As basic issues I mention:

1. The uncertainty principle says that if we measure with precision an observable A corresponding to an Â, then an observable B corresponding to an operator B̂ non-commuting with Â, has no value.

Of course, there are different interpretations of the quantum mechanics (QM) saying that a measurement of A perturbs B, which in the absence of this perturbation would have a value.

Which one of these two views is more generally accepted?

2. The "collapse" hypothesis says that, if a wave-function consists in two wave-packets, and if we place detectors on the path of each wave-pachet, the wave-packet which didn't produce an answer in some trial of the experiment, disappears.

Do we accept this?

3. Entanglements show that certain correlations appear between the responses to measurements of the entangled particles. Thus, entanglements are nonlocal phenomena, typical only to the quantum domain.

Do we agree that they don't involve "superluminal signals" exchanged between the particles?

4. Is the wave-function:

a) ontic? By onticity it is meant here that in each trial of an experiment, what impinges on the detectors is not only the eigenvalues of the measured operator, but also the amplitudes, in the wave-function, of the eigenfunctions corresponding to those eigenvalues. That means, those eigenvalues impinge with a certain intensity which is proportional with the absolute square of that amplitude. In consequence, the probability that the detector answer is given by that absolute square.

b) epistemic?

c) we can't know because measurements modify the tested object - they tell us what we find after the measurement, not what was in the apparatus before the measurement.

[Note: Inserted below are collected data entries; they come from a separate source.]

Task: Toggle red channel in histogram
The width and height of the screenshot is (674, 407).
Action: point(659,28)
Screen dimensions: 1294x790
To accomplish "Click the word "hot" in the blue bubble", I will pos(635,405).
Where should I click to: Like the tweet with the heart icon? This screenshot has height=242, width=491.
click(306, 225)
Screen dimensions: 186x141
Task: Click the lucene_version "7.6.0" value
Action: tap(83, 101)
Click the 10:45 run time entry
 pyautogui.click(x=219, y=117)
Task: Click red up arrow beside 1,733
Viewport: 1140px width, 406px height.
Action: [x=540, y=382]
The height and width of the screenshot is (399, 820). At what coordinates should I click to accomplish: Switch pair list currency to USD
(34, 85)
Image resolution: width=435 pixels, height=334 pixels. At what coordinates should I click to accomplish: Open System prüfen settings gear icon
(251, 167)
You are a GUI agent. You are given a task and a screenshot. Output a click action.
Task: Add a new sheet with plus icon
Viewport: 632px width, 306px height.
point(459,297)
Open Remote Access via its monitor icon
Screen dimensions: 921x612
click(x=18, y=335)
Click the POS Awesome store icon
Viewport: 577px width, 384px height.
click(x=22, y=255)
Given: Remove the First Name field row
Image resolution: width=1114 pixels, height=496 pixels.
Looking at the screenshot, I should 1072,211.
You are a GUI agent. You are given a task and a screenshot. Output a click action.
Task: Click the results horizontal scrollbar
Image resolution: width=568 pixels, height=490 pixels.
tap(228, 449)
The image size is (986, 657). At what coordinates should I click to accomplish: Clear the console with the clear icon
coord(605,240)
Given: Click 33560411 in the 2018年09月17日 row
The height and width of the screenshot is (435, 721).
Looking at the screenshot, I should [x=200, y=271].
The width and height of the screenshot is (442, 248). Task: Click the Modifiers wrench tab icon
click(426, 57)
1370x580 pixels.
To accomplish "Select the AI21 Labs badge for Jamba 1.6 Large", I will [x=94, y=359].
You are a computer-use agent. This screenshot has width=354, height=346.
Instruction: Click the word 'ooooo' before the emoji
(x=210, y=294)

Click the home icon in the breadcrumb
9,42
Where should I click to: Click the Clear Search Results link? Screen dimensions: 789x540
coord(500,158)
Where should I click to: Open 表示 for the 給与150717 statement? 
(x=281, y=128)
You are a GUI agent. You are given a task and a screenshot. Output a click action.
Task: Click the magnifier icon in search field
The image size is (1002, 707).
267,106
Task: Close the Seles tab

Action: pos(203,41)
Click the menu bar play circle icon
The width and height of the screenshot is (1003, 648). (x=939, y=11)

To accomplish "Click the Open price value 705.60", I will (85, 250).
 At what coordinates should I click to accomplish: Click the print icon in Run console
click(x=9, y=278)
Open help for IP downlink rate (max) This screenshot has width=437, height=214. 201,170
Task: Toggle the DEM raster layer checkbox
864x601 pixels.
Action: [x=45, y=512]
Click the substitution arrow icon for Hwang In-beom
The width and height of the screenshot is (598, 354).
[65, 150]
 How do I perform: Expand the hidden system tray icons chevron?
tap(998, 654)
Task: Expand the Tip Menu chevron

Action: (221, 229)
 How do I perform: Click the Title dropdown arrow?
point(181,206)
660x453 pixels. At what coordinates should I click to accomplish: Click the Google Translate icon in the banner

5. Does there exist collapse-at-a-distance? In an entanglement of two particles A and B, like

Ψ = 2-½ ( |ψ>A |ψ>B + |φ>A |φ>B)

if the particle A is tested and found in the state |ψ>A, what happens with the particle B?

a) it acquires, at the same time, the state |ψ>B;

b) it acquires the state |ψ>B at the time of measurement of A, according to the time-axis of the frame in which B is at rest;

c) it acquires the state |ψ>B only when B is measured.

NOTE: I am aware that I asked many questions into one. Whoever wishes to answer may answer to whichever of these questions he/she wishes.